What you are asked to do → Reproduce the records below exactly, but leave their pictures out of the copy.

************

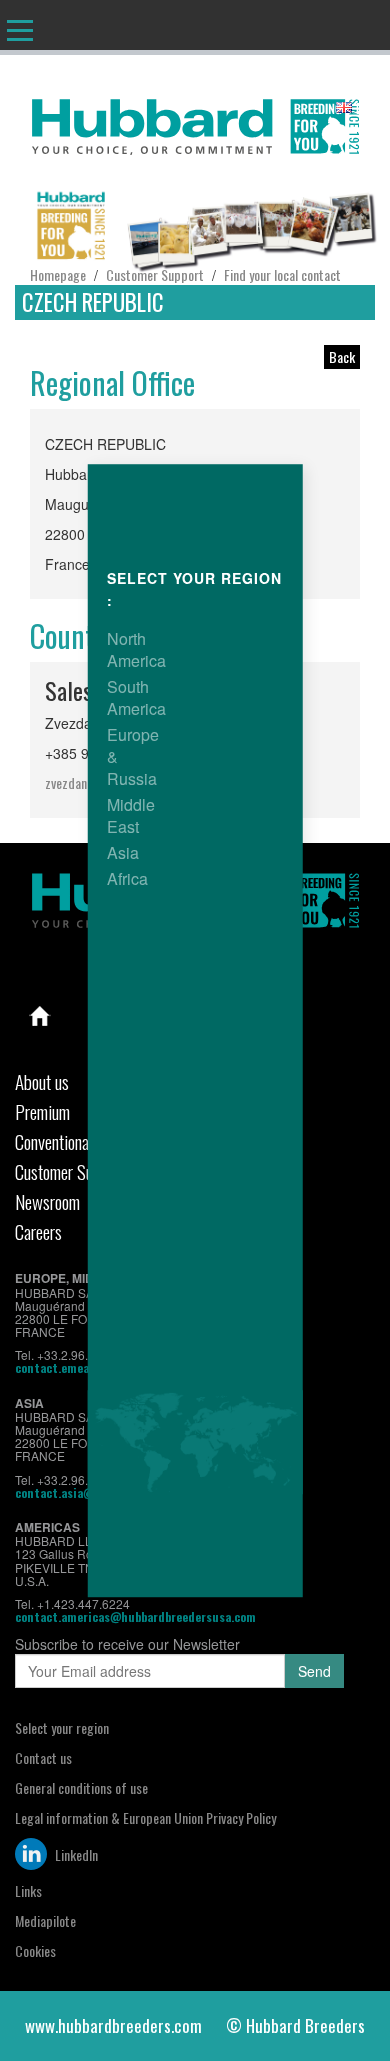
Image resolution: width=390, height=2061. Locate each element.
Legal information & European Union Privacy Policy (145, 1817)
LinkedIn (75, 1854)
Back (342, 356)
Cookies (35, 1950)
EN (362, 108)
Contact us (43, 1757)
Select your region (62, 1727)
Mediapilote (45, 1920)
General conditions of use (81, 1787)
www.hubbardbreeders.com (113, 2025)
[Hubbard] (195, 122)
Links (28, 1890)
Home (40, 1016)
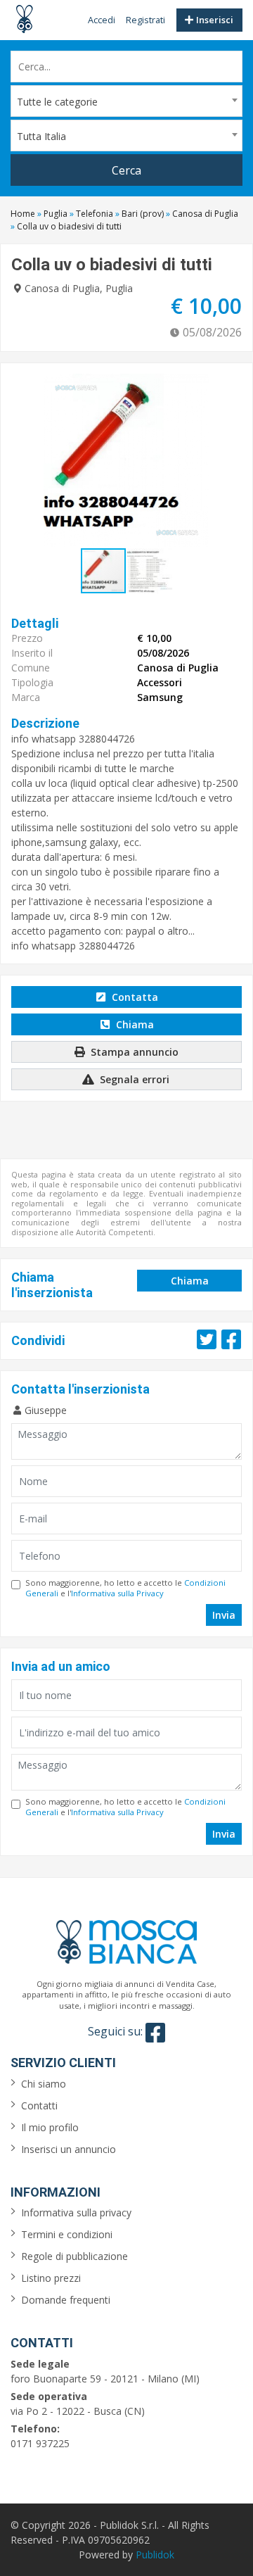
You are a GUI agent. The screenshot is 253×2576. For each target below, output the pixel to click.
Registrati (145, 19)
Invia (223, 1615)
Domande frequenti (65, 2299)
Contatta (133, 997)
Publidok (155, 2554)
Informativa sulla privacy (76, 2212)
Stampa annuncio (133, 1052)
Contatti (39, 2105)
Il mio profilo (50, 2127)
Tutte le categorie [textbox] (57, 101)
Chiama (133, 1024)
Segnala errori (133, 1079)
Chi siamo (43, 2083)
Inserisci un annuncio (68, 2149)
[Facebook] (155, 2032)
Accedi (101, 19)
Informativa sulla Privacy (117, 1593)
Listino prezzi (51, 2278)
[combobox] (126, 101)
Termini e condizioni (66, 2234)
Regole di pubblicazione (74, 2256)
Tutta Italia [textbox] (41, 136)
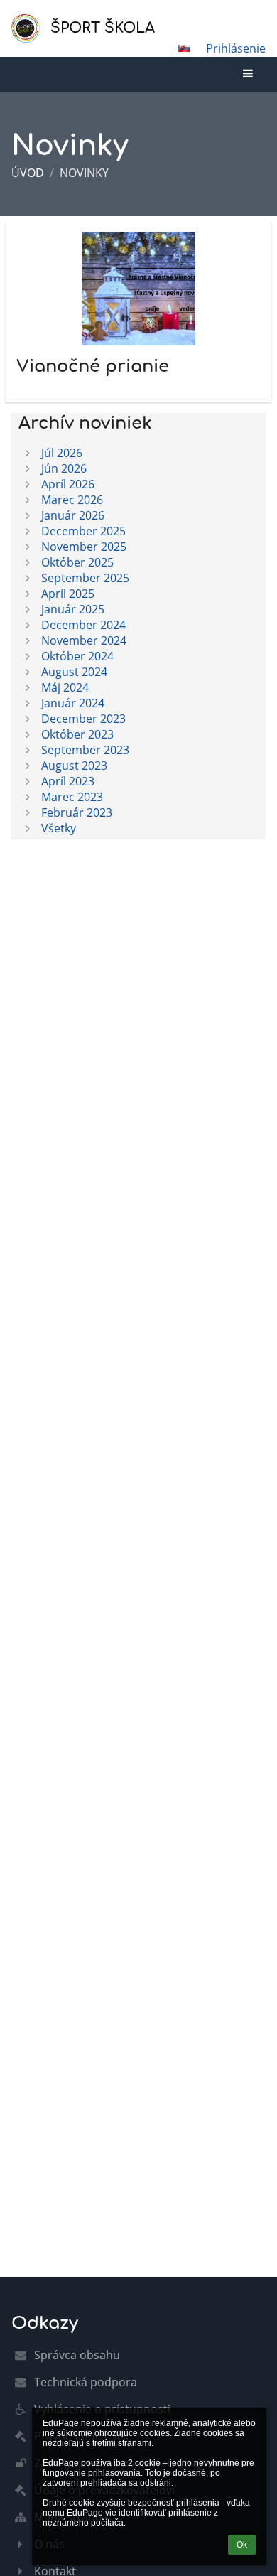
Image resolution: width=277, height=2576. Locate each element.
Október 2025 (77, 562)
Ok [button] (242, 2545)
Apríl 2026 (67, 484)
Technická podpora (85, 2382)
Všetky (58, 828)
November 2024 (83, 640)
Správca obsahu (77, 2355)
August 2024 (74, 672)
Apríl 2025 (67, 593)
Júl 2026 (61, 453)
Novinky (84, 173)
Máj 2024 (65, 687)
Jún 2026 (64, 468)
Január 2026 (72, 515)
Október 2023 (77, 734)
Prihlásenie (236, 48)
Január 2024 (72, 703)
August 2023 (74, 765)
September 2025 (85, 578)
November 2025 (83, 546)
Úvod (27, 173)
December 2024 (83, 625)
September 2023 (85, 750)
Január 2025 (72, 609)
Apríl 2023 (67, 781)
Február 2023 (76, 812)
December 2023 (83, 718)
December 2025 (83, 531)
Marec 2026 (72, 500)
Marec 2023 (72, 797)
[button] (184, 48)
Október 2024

************

Task output →
Image resolution: width=390, height=2061. Locate each element.
Legal information & European Union Privacy Policy (145, 1817)
LinkedIn (75, 1854)
Back (342, 356)
Cookies (35, 1950)
EN (362, 108)
Contact us (43, 1757)
Select your region (62, 1727)
Mediapilote (45, 1920)
General conditions of use (81, 1787)
www.hubbardbreeders.com (113, 2025)
[Hubbard] (195, 122)
Links (28, 1890)
Home (40, 1016)
You are a GUI agent. The screenshot is 253×2576. For each target below, output the pixel to click.
Registrati (145, 19)
Invia (223, 1615)
Domande frequenti (65, 2299)
Contatta (133, 997)
Publidok (155, 2554)
Informativa sulla privacy (76, 2212)
Stampa annuncio (133, 1052)
Contatti (39, 2105)
Il mio profilo (50, 2127)
Tutte le categorie [textbox] (57, 101)
Chiama (133, 1024)
Segnala errori (133, 1079)
Chi siamo (43, 2083)
Inserisci un annuncio (68, 2149)
[Facebook] (155, 2032)
Accedi (101, 19)
Informativa sulla Privacy (117, 1593)
Listino prezzi (51, 2278)
[combobox] (126, 101)
Termini e condizioni (66, 2234)
Regole di pubblicazione (74, 2256)
Tutta Italia [textbox] (41, 136)
Image resolution: width=277, height=2576. Locate each element.
Október 2025 (77, 562)
Ok [button] (242, 2545)
Apríl 2026 (67, 484)
Technická podpora (85, 2382)
Všetky (58, 828)
November 2024 (83, 640)
Správca obsahu (77, 2355)
August 2024 (74, 672)
Apríl 2025 (67, 593)
Júl 2026 (61, 453)
Novinky (84, 173)
Máj 2024 (65, 687)
Jún 2026 (64, 468)
Január 2026 (72, 515)
Október 2023 (77, 734)
Prihlásenie (236, 48)
Január 2024 (72, 703)
August 2023 (74, 765)
September 2025 (85, 578)
November 2025 (83, 546)
Úvod (27, 173)
December 2024 (83, 625)
September 2023 (85, 750)
Január 2025 (72, 609)
Apríl 2023 (67, 781)
Február 2023 (76, 812)
December 2023 (83, 718)
December 2025 (83, 531)
Marec 2026 (72, 500)
Marec 2023 (72, 797)
[button] (184, 48)
Október 2024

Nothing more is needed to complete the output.